» **Records to use**:
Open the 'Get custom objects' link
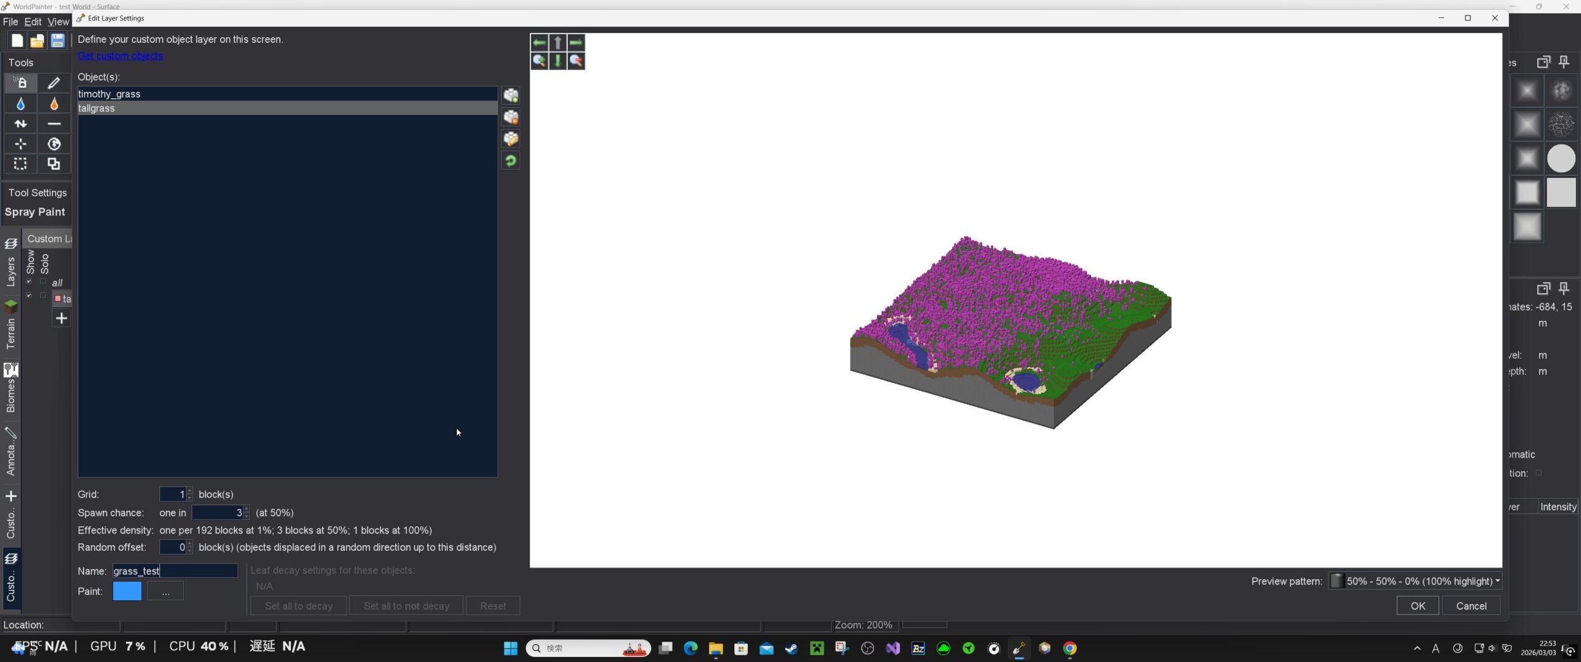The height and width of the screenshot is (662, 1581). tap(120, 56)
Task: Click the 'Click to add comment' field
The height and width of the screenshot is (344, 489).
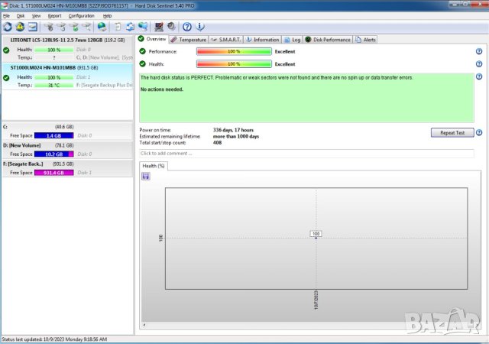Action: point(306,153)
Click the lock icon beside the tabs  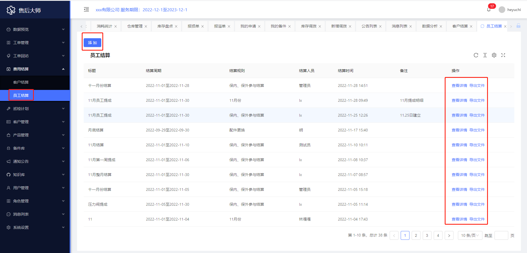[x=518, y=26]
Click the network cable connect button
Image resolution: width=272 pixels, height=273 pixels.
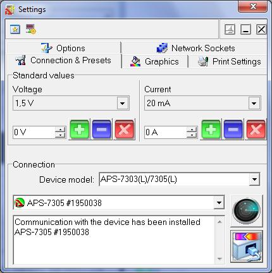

» **What is being asked**:
Look above for the line containing "Click the network cable connect button", then retype it and each line after it to the end of the records, exactly and without pictures.

» **Task output**:
Click the network cable connect button
Image resolution: width=272 pixels, height=273 pixels.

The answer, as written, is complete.